On Wednesday, Trump declared on Truth Social, "I will not permit dividends or stock buybacks for defense companies until such time as these problems are rectified." The move aims to force contractors to redirect cash from shareholder payouts into production capacity, following years of Pentagon frustration with cost overruns and delays. For example, Northrop Grumman's Sentinel missile program has ballooned to $140.9 billion, 81% over its original estimate, while Lockheed Martin's F-35 program has faced persistent issues.

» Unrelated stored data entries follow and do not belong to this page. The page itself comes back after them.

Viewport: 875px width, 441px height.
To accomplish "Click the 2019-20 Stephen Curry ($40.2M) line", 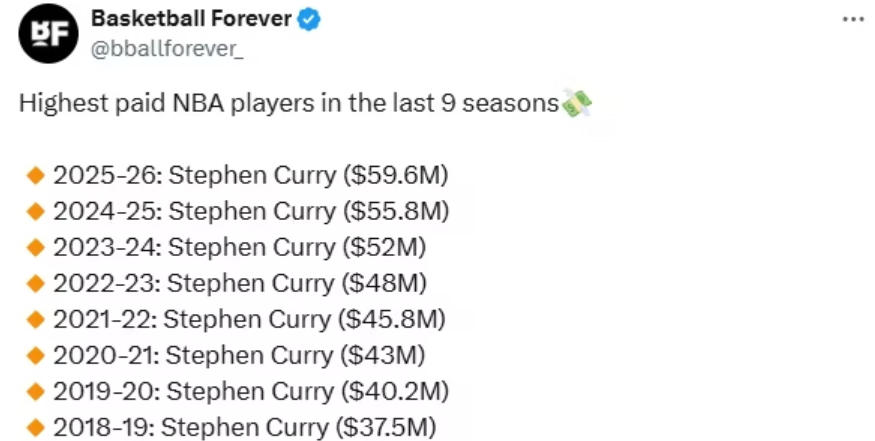I will click(250, 392).
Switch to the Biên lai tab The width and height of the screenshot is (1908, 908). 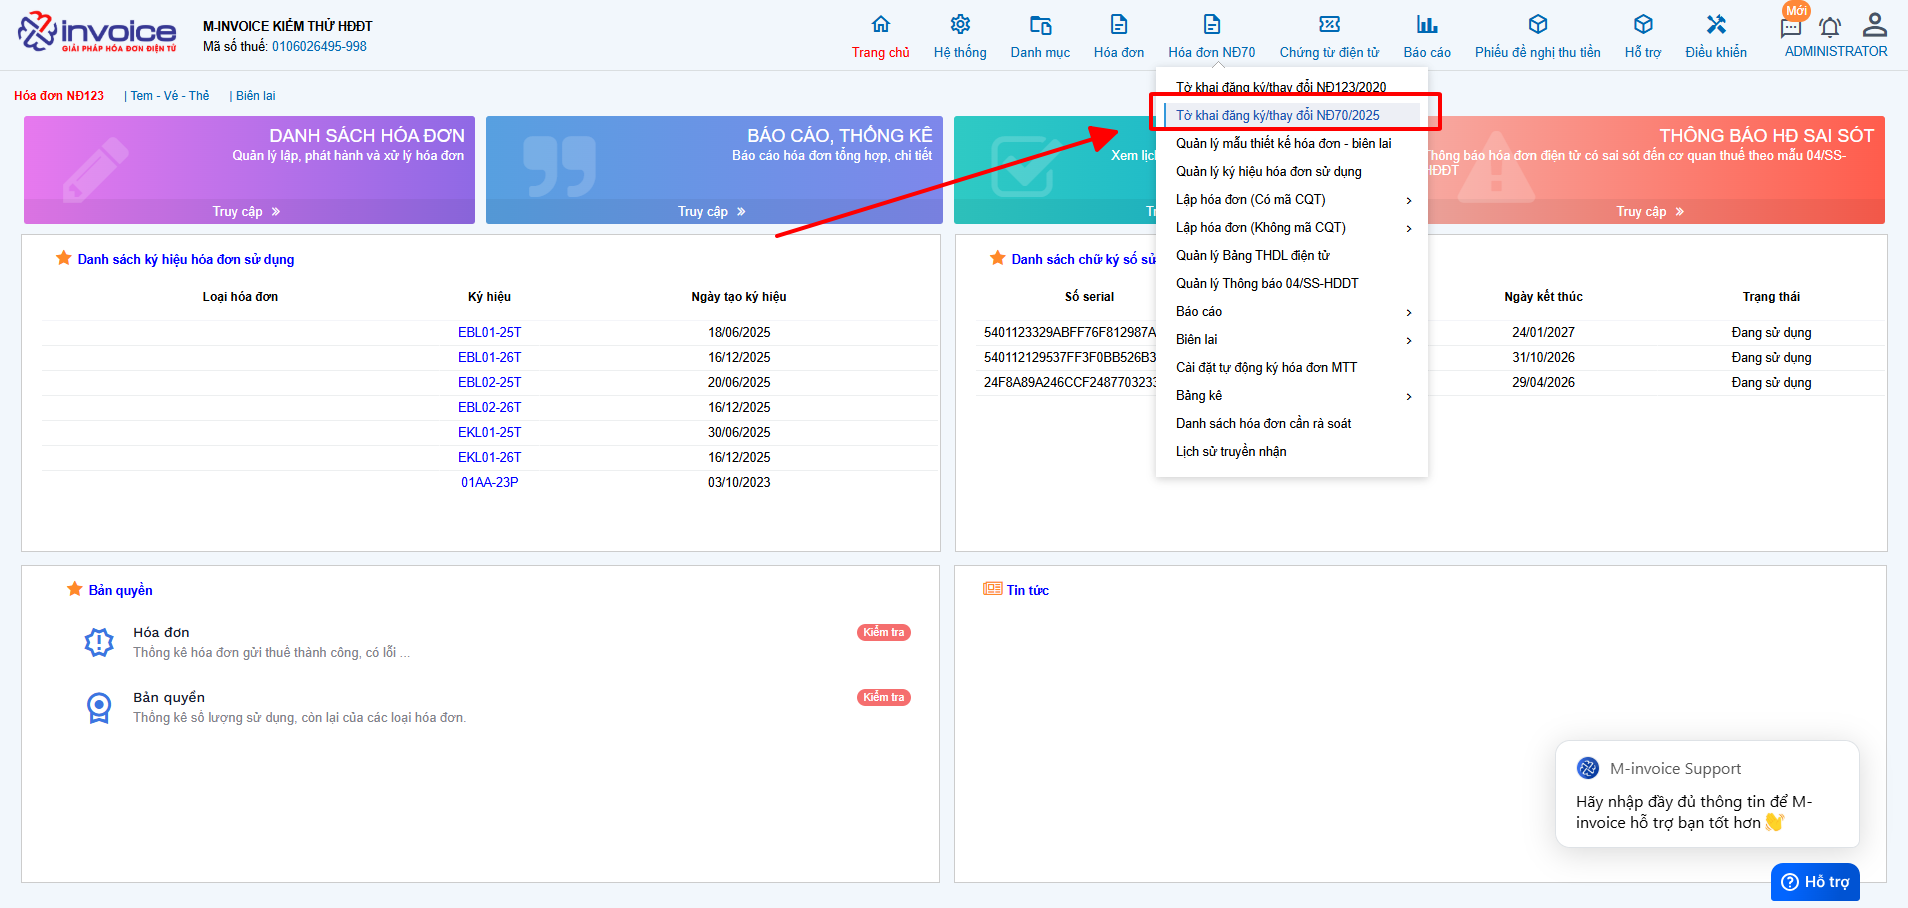(256, 96)
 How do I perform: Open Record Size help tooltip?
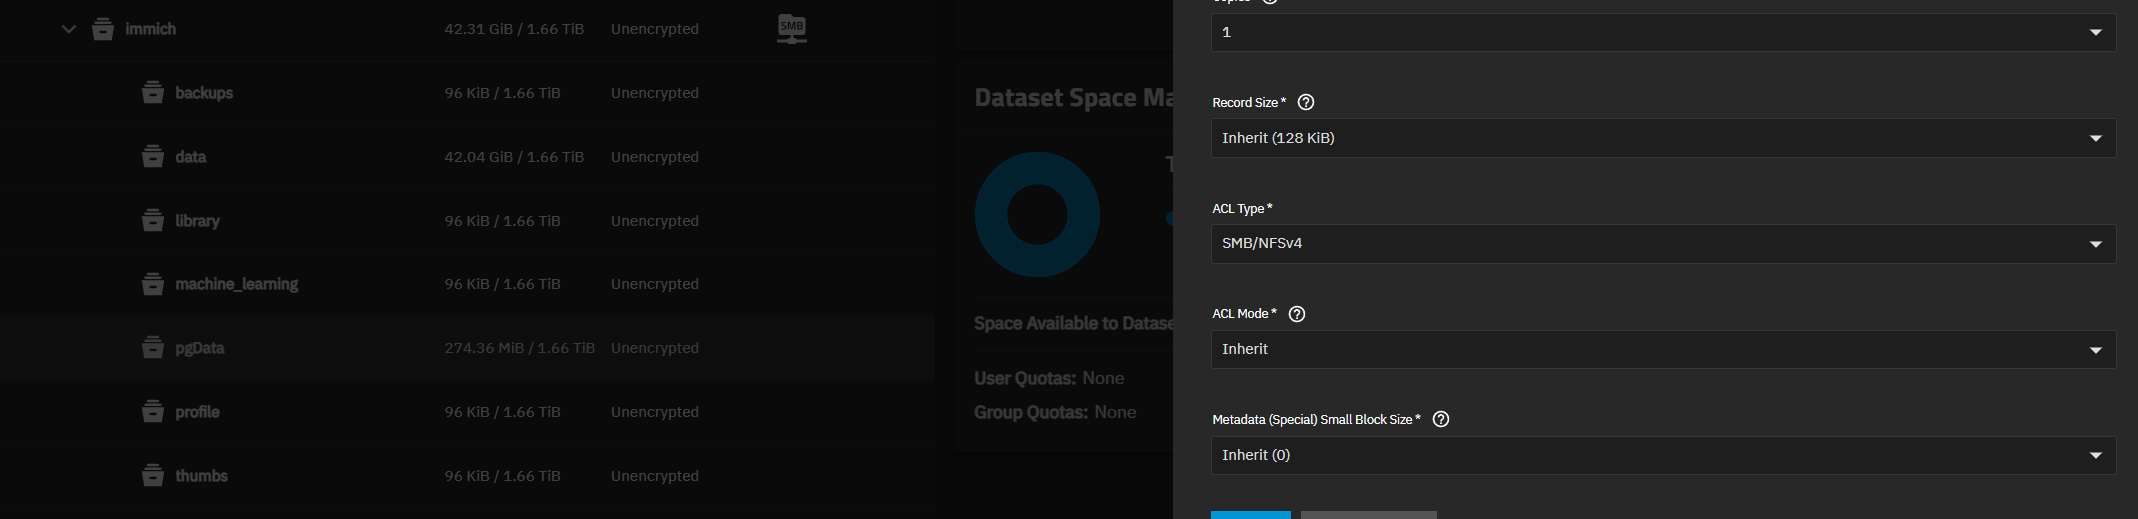(1306, 102)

The announcement triggered an immediate sell-off in defense stocks. Lockheed Martin fell 1.7%, and Northrop Grumman dropped 2% during regular trading on Wednesday, with the sector-wide rout reflecting investor fears over capital management restrictions. From 2021 to 2024, the top four Pentagon contractors spent roughly $89 billion on buybacks and dividends combined, an estimated $58 billion of which came from taxpayer-funded contracts.
However, the story took a dramatic turn during after-hours trading. Trump followed up with new posts proposing a $1.5 trillion defense budget for 2027, a major increase from the previously discussed $1 trillion. He stated this would fund a "Dream Military" and suggested tariff revenue would help pay for it.
This budget announcement triggered a swift reversal. Lockheed Martin's stock surged 7% in after-hours trading, erasing its day's losses. Northrop Grumman gained 4%, General Dynamics climbed 4.6%, RTX added 2%, and Huntington Ingalls increased 2%.
Legal experts question Trump's authority to unilaterally ban corporate actions like buybacks, noting executive orders cannot create new laws. The administration would likely tie restrictions to government contracts, threatening to withhold work unless firms comply—an approach expected to face litigation challenges from industry groups. Analysts note that while restrictions could hurt earnings per share support and dividend yields, the proposed massive budget increase could boost contractor revenues enough to offset any negative impacts.